June 12, 2004
Column #1,189
"God and Ronald Reagan"
Last night a reader e-mailed, "Do you know if President
Reagan was a
Christian?"
Frankly, I've had doubts since I began writing this
column in 1981, the
first year of his Presidency.
From those early years, men I respected were persuaded
his faith was
genuine. One with no doubts was Dr. James Dobson of Focus on the Family. He
praised Reagan as "the first President to step out boldly to protect the
unborn child. Jimmy Carter and Gerald Ford were both pro-abortion."
However, Reagan attended church only once in his eight
years of presidency.
Can a man who does not worship God be called Christian?

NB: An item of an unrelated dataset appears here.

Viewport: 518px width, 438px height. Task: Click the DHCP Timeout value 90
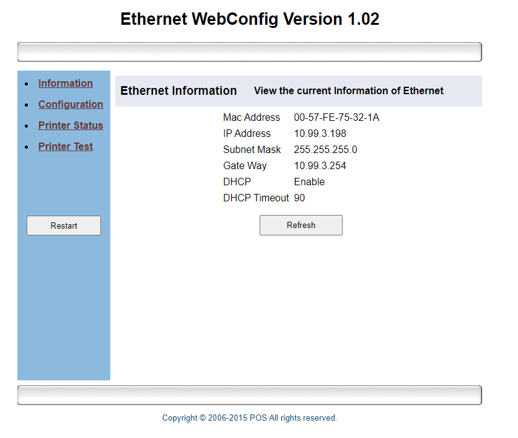click(x=299, y=198)
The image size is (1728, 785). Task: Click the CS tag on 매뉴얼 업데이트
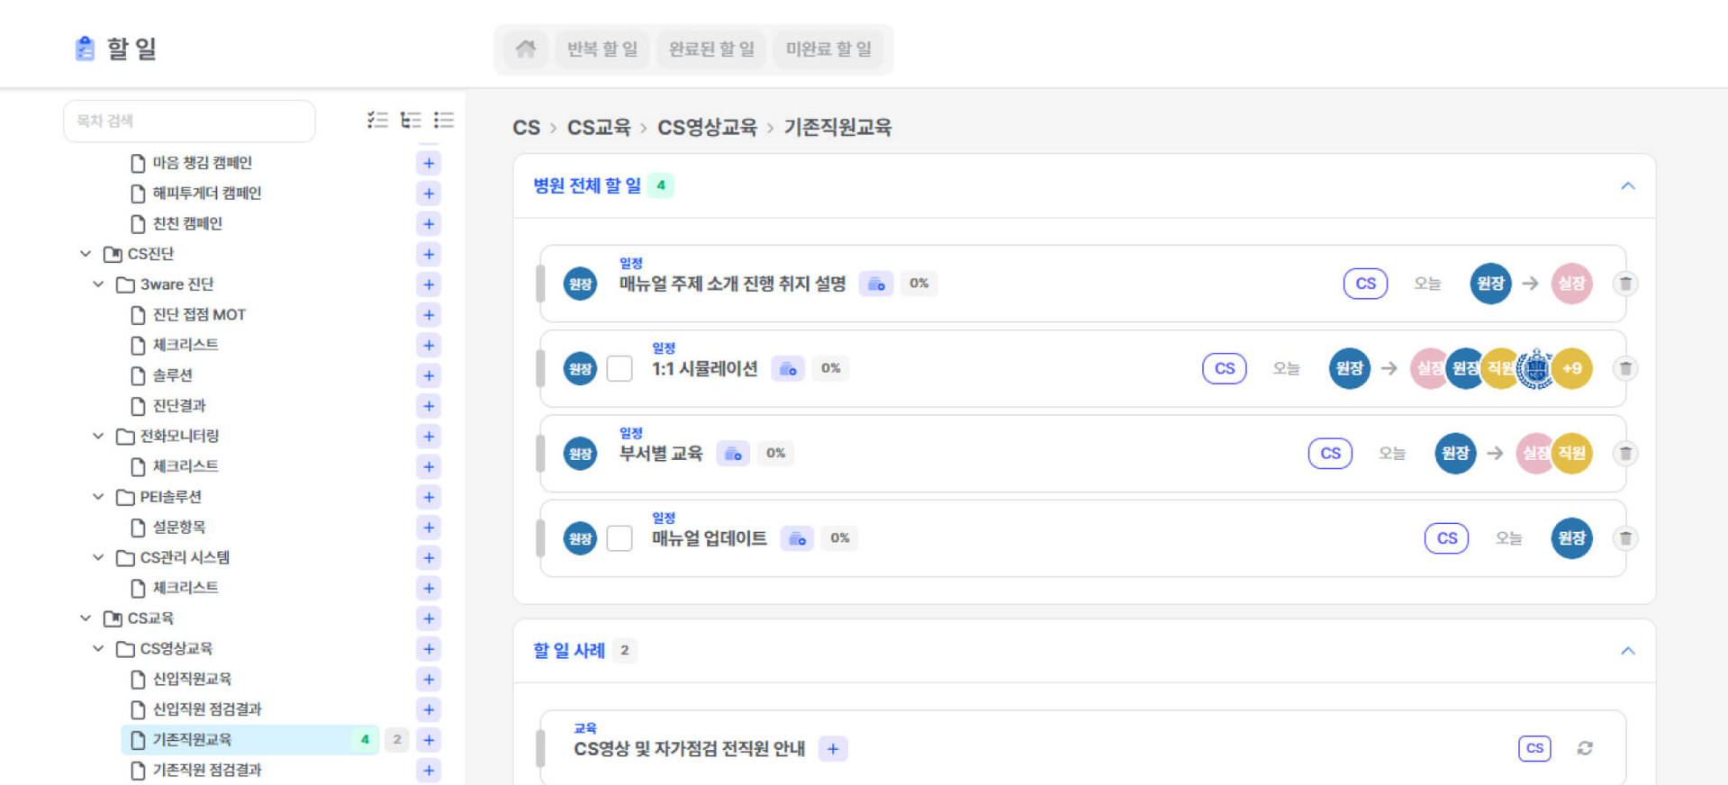point(1446,538)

When asked about his lack of church attendance during
the 1984 presidential
debate with former Vice President Walter Mondale, Reagan said he feared endangering his own life and those of others: "I pose a threat to several
hundred people if I got to church. I know all the threats that are made
against me."
Two months after his Inauguration, President Reagan was
shot and the bullet
came within an inch of his heart. Fear was understandable. Why then,
did he not invite
clergy to conduct services within the White House? However, as an
ex-President he did return to church.
A new book by Paul Kengor, "God and Ronald Reagan," has
persuaded me that
his faith was not only profound, but his driving energy and the key to
understanding his
effectiveness in restoring hope to America and in his strategy toward the
Soviet Union,
symbolized by his challenge in Berlin: "Tear down this wall, Mr. Gobachev."

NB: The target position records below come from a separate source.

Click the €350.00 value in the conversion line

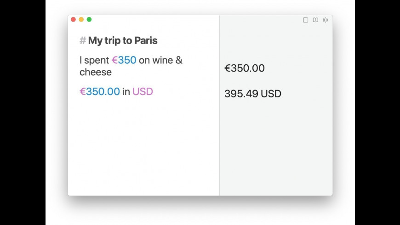point(100,91)
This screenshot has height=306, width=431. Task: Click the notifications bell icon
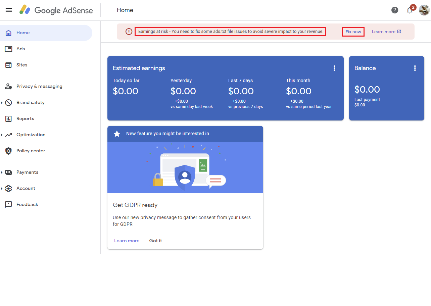[x=410, y=10]
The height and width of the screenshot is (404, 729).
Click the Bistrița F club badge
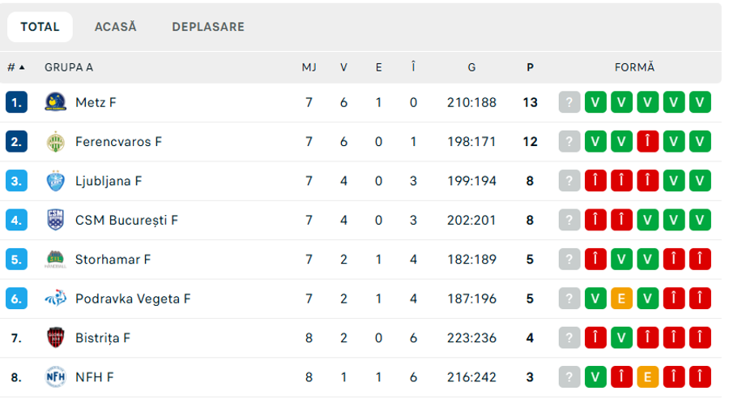tap(55, 338)
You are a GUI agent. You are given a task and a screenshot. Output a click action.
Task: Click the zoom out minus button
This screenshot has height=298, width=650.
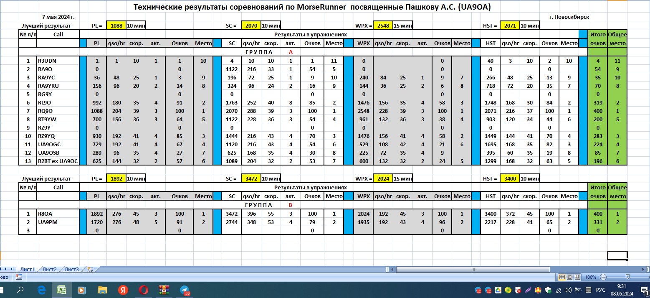tap(602, 277)
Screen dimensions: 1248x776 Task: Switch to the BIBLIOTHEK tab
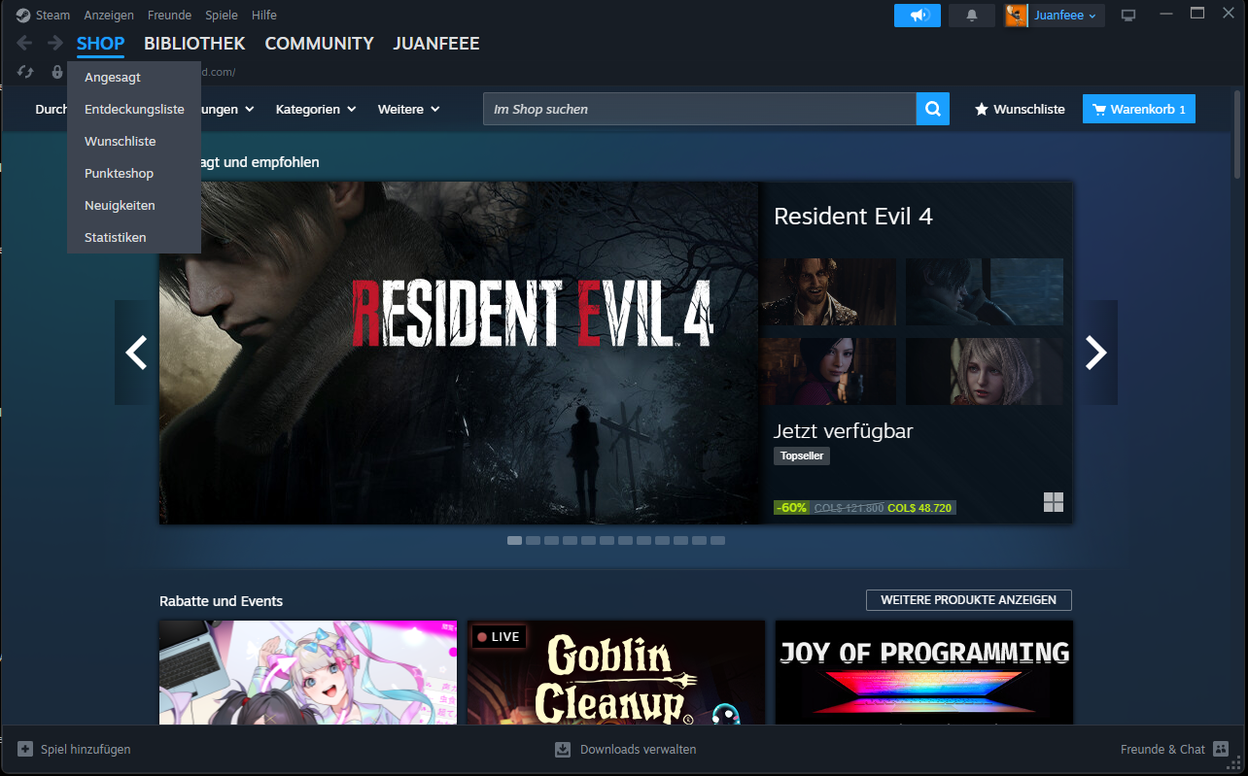click(194, 44)
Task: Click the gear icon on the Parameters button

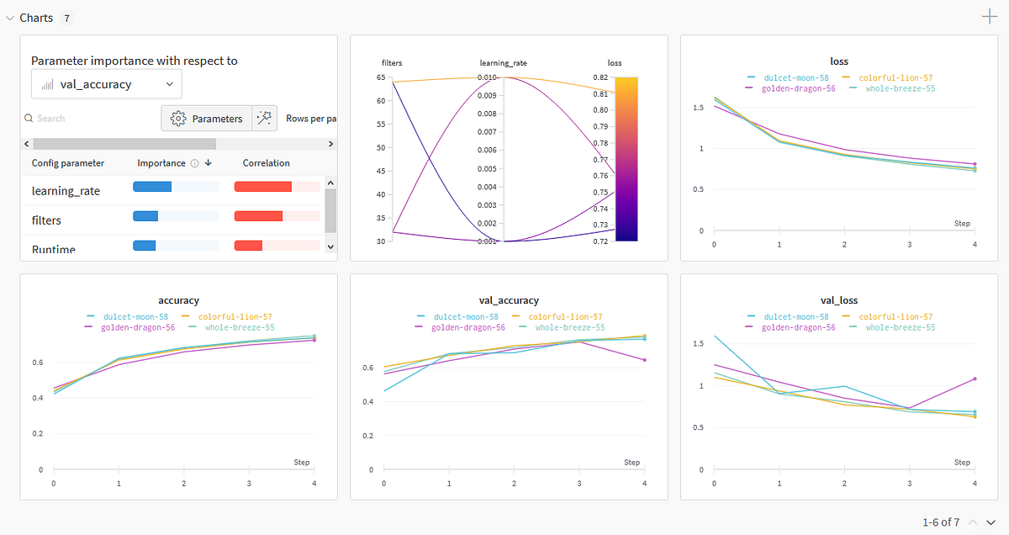Action: 177,118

Nelle Reagan, his mother, was deeply
religious. She not only led the
largest Disciples of Christ Sunday School class and prayed so fervently
people were healed, but she dedicated her life to the "poor and helpless,"
such as weekly visits to a TB hospital and the local jail where she came
with apples, cookies and the Bible. Her faith and character inspired young
Ron.
By contrast, his father, Jack Reagan, was an alcoholic
who an 11-year-old Ron found lying in the snow, drunk. Ron dragged him
inside to his bed.
If his father was unreliable, Ron learned his heavenly
Father was always
reliable. Months later, Ron asked to be baptized. As he arose from
immersion, the pastor said, "Arise and walk in newness of faith." Ron said he felt "called" at that moment when "I invited Christ into my
life."
It was in church that Ron began acting. At 13 he
"convulsed the audience by
his one act dramatic reading," said a local newspaper. At 15 he began
teaching Sunday School which he did weekly until he went to college. In
Hollywood the young actor joined a Disciples church.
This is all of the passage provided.